Experts are advising retail investors to not do this since virtual land only has a value when there is a willing buyer to pay a price. They may lose all their investments if the price of virtual land suddenly drops. For example, not all parts of the metaverse world are fully populated. Some specific areas like the Fashion District in Genesis Plaza, WonderMine Crafting, and others are full of people and companies but some areas are like a ghost town.
“Once we reveal ourselves more with data (in metaverse), the more vulnerable it becomes. This can be misused to gain profit and manipulate our digital self that may harm the real-world self. Like any technology, it is revolutionary, but we need to define social, political and psychological limits to this and how much control we should allow to share our data,” says Dileep Seinberg, founder and CEO, Thinkchain, a crypto, NFT and Blockchain advisory company.

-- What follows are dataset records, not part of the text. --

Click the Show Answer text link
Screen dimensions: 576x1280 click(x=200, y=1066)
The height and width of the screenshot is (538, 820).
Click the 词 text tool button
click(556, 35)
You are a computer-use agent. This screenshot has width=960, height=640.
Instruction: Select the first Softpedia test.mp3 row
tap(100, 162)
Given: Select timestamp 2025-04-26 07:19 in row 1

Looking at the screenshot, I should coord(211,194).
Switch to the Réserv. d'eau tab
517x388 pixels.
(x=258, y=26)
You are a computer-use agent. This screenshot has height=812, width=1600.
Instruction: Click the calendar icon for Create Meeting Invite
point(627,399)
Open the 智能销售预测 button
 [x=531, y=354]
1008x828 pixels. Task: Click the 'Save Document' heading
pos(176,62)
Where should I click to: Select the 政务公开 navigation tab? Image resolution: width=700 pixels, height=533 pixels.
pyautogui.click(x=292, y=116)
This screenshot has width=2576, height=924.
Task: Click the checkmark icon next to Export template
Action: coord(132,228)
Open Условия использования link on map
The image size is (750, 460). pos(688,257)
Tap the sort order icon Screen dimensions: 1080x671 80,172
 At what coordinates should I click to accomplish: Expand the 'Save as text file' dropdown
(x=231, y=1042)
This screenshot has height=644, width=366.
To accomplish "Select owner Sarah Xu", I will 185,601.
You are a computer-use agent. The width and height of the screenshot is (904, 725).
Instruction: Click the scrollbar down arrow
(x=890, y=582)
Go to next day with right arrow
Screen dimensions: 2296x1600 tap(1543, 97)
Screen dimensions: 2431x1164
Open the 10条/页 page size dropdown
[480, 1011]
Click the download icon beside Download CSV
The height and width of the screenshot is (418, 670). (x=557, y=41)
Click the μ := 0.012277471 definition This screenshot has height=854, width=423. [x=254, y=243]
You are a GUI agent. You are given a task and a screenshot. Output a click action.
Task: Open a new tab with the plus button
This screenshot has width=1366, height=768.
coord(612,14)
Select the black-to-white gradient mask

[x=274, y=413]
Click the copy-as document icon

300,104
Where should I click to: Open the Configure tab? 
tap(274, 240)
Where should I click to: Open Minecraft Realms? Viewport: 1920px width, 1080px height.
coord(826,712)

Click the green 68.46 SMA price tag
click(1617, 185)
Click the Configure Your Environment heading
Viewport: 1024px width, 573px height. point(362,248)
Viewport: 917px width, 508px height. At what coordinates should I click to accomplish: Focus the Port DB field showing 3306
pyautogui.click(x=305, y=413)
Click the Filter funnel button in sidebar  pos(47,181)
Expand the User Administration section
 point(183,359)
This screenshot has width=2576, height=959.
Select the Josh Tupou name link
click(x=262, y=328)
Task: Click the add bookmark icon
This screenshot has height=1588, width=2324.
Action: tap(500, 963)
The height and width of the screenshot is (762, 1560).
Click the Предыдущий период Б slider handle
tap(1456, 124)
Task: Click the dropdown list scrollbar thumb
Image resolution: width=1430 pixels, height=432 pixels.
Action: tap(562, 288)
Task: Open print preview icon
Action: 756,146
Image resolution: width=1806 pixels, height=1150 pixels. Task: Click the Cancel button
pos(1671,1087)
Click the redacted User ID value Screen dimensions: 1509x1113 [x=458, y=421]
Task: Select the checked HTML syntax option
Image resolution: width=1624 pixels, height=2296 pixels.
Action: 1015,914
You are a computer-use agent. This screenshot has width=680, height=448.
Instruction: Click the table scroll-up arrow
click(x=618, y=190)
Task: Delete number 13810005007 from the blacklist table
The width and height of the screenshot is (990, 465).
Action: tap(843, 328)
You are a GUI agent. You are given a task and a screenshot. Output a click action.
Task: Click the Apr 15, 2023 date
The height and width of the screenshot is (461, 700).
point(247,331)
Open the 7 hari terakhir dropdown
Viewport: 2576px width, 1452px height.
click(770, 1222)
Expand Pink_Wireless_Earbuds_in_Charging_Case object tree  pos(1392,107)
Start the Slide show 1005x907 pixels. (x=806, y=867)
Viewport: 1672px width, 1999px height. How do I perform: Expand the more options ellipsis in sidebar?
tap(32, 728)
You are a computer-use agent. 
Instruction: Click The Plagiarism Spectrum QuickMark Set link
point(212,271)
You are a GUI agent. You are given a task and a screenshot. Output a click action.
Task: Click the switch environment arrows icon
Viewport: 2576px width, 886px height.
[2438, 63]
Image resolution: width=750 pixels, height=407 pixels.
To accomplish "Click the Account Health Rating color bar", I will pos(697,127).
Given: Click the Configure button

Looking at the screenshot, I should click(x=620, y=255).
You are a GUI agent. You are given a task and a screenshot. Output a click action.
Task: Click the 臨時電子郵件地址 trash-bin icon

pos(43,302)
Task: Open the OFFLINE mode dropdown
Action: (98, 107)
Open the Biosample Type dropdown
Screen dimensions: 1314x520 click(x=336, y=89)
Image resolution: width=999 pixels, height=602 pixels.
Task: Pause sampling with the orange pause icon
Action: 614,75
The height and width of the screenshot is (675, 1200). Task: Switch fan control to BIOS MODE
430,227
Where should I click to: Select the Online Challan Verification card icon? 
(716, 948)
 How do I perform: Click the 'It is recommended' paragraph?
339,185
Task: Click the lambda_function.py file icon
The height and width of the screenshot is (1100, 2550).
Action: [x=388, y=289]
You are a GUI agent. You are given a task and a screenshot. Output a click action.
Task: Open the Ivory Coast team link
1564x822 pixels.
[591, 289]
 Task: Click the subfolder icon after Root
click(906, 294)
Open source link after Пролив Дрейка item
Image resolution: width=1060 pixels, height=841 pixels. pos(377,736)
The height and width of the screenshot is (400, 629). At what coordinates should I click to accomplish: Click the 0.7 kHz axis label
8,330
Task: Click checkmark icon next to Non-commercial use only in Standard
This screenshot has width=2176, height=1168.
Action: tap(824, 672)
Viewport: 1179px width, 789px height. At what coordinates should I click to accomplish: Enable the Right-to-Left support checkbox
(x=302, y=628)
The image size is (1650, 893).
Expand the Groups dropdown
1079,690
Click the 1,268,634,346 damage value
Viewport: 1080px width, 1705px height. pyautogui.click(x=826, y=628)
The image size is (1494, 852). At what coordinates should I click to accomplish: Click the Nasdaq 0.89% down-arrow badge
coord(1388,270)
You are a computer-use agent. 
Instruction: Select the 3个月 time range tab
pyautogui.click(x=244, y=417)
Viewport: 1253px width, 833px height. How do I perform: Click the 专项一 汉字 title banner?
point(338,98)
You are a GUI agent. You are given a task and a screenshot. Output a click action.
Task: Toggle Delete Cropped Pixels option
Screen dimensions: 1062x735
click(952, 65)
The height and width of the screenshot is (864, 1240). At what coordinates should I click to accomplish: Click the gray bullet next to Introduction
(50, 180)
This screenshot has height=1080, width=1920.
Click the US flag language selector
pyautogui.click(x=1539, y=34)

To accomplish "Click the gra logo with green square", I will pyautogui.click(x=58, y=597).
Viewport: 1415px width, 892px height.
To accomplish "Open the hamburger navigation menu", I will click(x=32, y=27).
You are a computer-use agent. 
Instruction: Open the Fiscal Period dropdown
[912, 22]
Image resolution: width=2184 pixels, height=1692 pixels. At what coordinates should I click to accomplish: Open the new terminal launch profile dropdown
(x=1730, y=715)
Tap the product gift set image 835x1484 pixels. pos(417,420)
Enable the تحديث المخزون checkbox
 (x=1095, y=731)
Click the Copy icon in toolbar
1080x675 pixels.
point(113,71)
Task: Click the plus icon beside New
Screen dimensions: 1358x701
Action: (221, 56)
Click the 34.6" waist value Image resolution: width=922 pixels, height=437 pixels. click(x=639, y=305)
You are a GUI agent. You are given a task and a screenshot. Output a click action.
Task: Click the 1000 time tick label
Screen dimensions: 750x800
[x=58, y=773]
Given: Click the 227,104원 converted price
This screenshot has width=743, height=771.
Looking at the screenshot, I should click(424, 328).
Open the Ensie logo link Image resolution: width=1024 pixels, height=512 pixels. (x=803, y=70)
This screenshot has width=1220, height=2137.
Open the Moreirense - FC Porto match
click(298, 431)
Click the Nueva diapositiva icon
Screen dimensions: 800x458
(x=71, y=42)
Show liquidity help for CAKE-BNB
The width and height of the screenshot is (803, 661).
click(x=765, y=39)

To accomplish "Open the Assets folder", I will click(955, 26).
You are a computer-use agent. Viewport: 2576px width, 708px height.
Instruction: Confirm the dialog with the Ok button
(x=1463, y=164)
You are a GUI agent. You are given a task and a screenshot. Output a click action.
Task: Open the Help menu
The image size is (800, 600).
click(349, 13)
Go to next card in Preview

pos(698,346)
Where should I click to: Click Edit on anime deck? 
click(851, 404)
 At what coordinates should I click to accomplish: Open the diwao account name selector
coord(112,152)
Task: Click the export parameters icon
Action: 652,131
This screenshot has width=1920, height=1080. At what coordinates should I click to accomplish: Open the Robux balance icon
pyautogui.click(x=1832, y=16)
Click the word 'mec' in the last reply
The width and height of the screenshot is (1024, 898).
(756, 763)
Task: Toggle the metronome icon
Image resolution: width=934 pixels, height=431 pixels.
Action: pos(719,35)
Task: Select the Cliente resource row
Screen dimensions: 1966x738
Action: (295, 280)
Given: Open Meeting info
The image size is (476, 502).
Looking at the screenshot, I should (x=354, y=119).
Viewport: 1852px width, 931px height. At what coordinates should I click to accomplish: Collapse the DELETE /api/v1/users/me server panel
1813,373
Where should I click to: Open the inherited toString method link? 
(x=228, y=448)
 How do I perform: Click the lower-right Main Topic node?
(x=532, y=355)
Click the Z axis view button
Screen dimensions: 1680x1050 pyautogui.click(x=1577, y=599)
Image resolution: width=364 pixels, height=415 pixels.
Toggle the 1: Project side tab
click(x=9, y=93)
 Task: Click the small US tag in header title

Experts are advising retail investors to use the metaverse world as an entertainment source rather than an investable asset. They also warn against lack of regulation. “Metaverse is a technology and an innovation which is prone to some level of danger and it has to be regulated for the investor’s interest. I believe it's a collective effort of tech companies and the government to look into investor interests rather than blaming the tech for its innovation,” says Seinberg.